-------- Data for this task --------

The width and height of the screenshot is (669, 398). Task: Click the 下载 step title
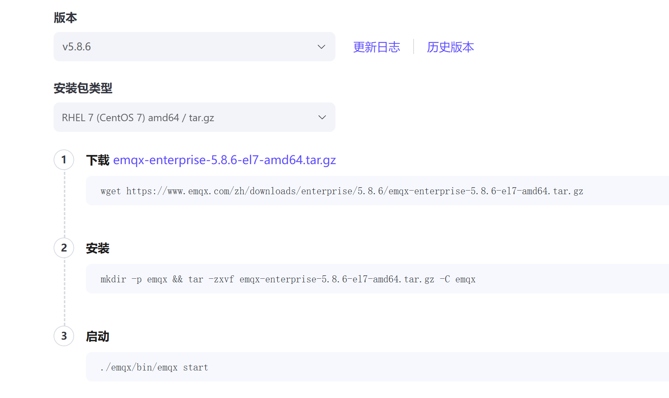[x=97, y=160]
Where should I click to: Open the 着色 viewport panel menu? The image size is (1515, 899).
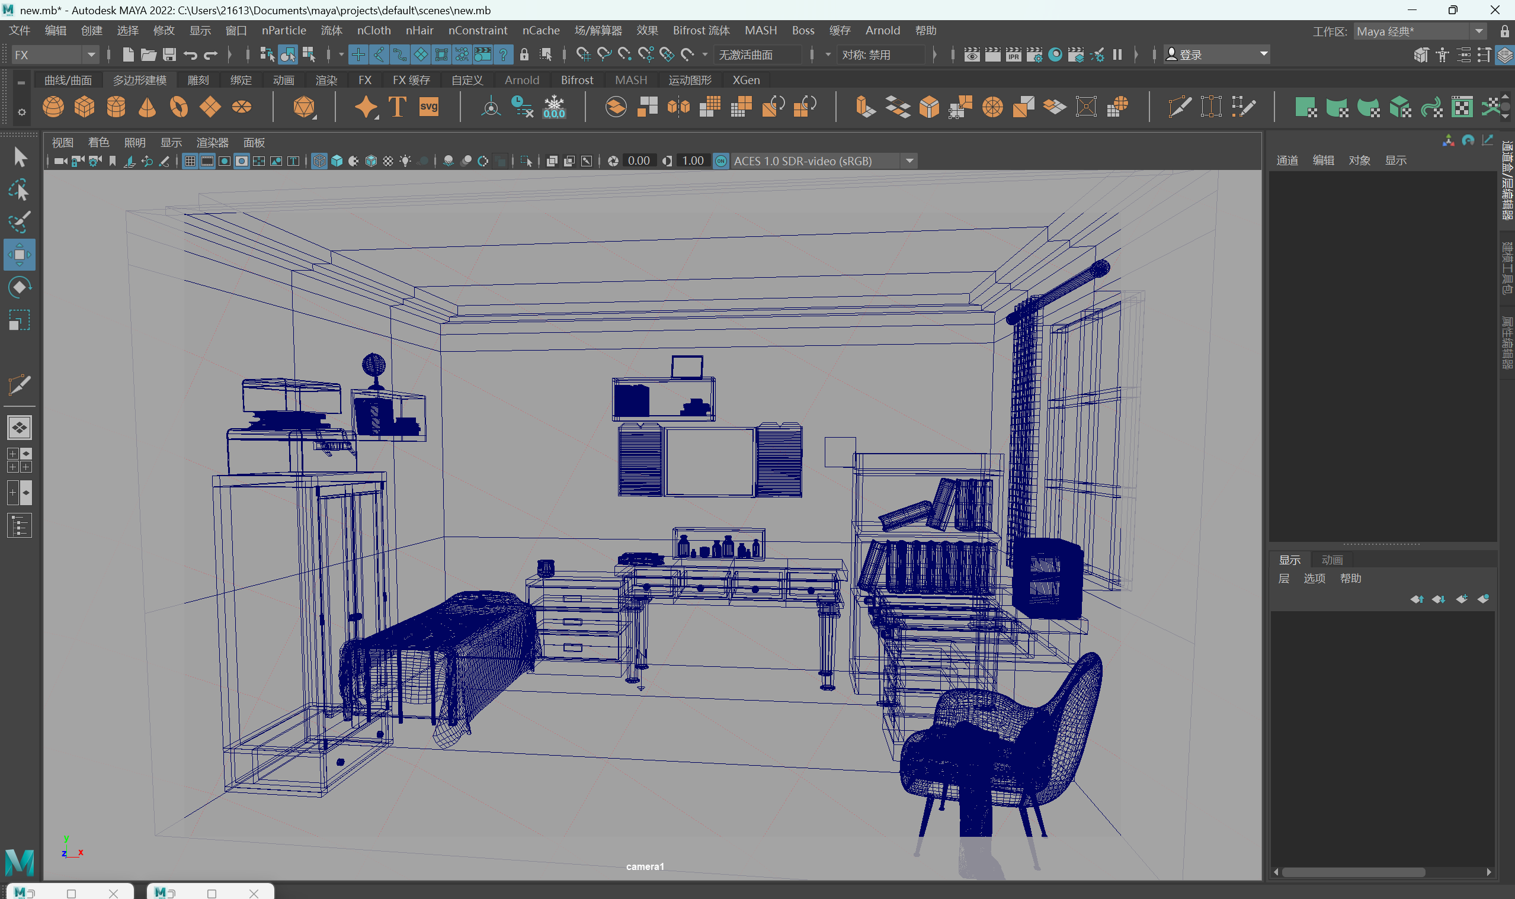(x=98, y=142)
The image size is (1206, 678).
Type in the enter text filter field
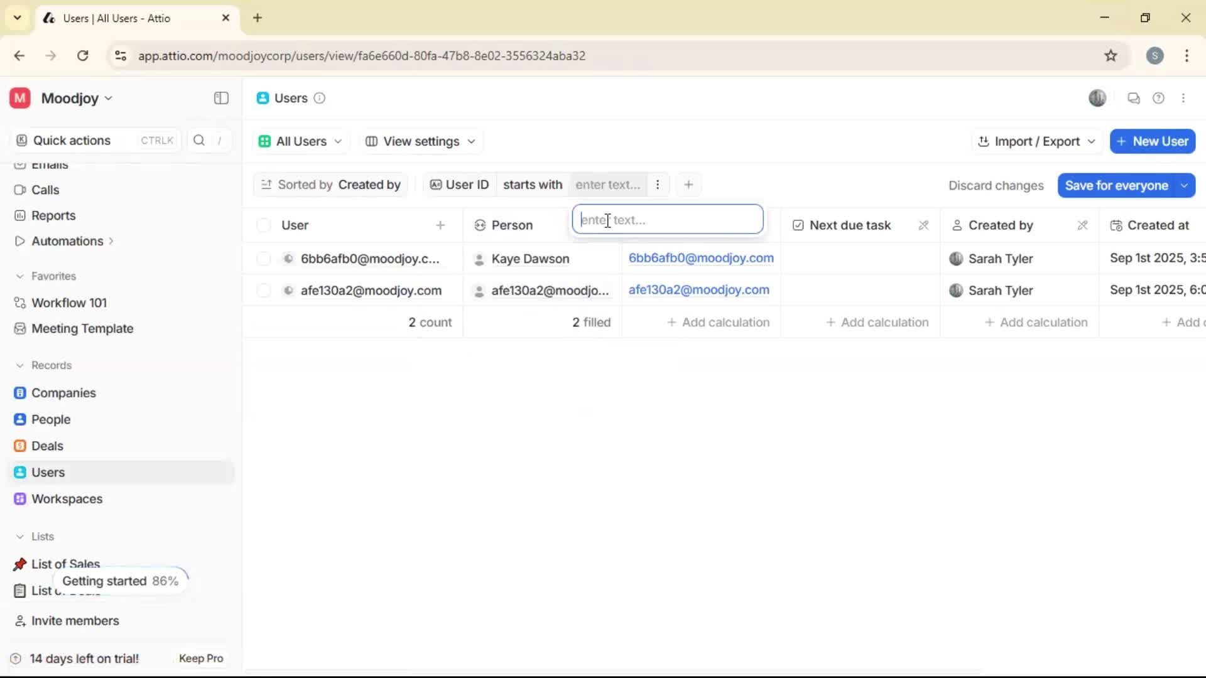click(667, 220)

--------

● **Requirement**
The data shown above must be printed again exactly, with no images included.

● **Solution below**
The width and height of the screenshot is (669, 398). Task: Click the 下载 step title
[x=97, y=160]
Where should I click to: Open the 着色 viewport panel menu? The image size is (1515, 899).
(x=98, y=142)
The image size is (1206, 678).
Type in the enter text filter field
click(667, 220)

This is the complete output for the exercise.